Michel Didisheim est décédé ce lundi à l’âge de 89 ans.

"Je me suis attaché à jeter les fondements d’une organisation qui devait être viable et qui devait avoir une pertinence sociétale", affirmait le comte Michel Didisheim en évoquant la Fondation Roi Baudouin, dont il fut le premier administrateur délégué. Une Fondation qui fait aujourd’hui partie du paysage belge, mais dont la création fut un chantier difficile dans les années 70 et 80, tant les fondateurs partaient de rien à l’heure de créer cette nouvelle organisation. Michel Didisheim put ainsi démontrer ses réelles capacités d’entrepreneur social.

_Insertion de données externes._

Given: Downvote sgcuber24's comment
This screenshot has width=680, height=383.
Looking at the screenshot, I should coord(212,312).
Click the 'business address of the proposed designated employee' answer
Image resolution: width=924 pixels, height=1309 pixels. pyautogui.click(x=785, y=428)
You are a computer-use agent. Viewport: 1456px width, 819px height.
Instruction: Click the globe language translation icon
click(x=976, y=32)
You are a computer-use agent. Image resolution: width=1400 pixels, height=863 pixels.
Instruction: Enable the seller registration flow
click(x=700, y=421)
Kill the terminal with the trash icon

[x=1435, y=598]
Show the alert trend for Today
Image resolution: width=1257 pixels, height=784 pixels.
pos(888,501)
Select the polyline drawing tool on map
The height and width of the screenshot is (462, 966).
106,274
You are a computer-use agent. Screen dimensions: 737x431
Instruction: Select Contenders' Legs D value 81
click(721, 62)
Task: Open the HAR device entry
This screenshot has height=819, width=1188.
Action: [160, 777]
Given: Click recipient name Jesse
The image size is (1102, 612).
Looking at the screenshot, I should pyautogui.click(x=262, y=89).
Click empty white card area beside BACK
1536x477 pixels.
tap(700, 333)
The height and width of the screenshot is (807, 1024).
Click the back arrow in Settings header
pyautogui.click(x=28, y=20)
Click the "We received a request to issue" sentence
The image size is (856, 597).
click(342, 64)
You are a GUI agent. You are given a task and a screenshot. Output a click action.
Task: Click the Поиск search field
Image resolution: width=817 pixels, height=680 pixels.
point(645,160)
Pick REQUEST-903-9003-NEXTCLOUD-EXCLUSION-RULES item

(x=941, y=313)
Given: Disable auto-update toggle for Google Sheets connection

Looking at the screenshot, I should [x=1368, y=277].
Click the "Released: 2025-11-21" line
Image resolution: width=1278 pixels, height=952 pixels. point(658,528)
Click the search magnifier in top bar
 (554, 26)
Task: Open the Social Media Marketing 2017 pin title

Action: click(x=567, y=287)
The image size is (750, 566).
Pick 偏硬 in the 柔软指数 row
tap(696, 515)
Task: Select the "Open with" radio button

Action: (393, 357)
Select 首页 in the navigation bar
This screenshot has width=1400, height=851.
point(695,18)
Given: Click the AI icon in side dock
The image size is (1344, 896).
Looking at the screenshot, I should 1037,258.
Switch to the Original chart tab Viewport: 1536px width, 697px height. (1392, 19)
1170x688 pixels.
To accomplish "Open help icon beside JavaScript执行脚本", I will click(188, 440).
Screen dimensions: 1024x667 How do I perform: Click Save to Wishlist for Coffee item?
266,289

Dès l’annonce de son décès, ce lundi, la Fondation a fait part de sa "profonde tristesse" et adressé ses plus sincères remerciements à "un homme d’exception" qui, durant trente ans, s’est investi sans relâche pour la Fondation. Ce grand homme - dans tous les sens du terme - y avait occupé la fonction de secrétaire général (1976-1981), d’administrateur délégué (1982-1995) et de président (1994-1999), et siégea à son conseil d’administration de 1982 à 2004. Le roi Baudouin en personne avait demandé à Michel Didisheim de mettre sur pied et de diriger la Fondation à sa création, en 1976, à l’occasion de ses 25 années de règne. Une mission qu’il qualifia de "véritable challenge" mais qu’il accepta avec honneur.

Défense du patrimoine

Le comte Michel Didisheim fut aussi chef de cabinet de plusieurs ministres puis chef de cabinet du prince Albert de Belgique, qu’il accompagna régulièrement lors de missions économiques à travers le monde. D’une élégance rare et constante, l’homme était réputé pour sa connaissance des rouages de l’État. C’est ainsi qu’il cofonda diverses ASBL actives dans le domaine de l’aménagement du territoire et de la mise en valeur du patrimoine, notamment à Bruxelles où il fut l’un des fondateurs de l’association Quartier des Arts, aux côtés de personnalités telles que Jean Tordeur, Daniel Janssen et Mickey Boël.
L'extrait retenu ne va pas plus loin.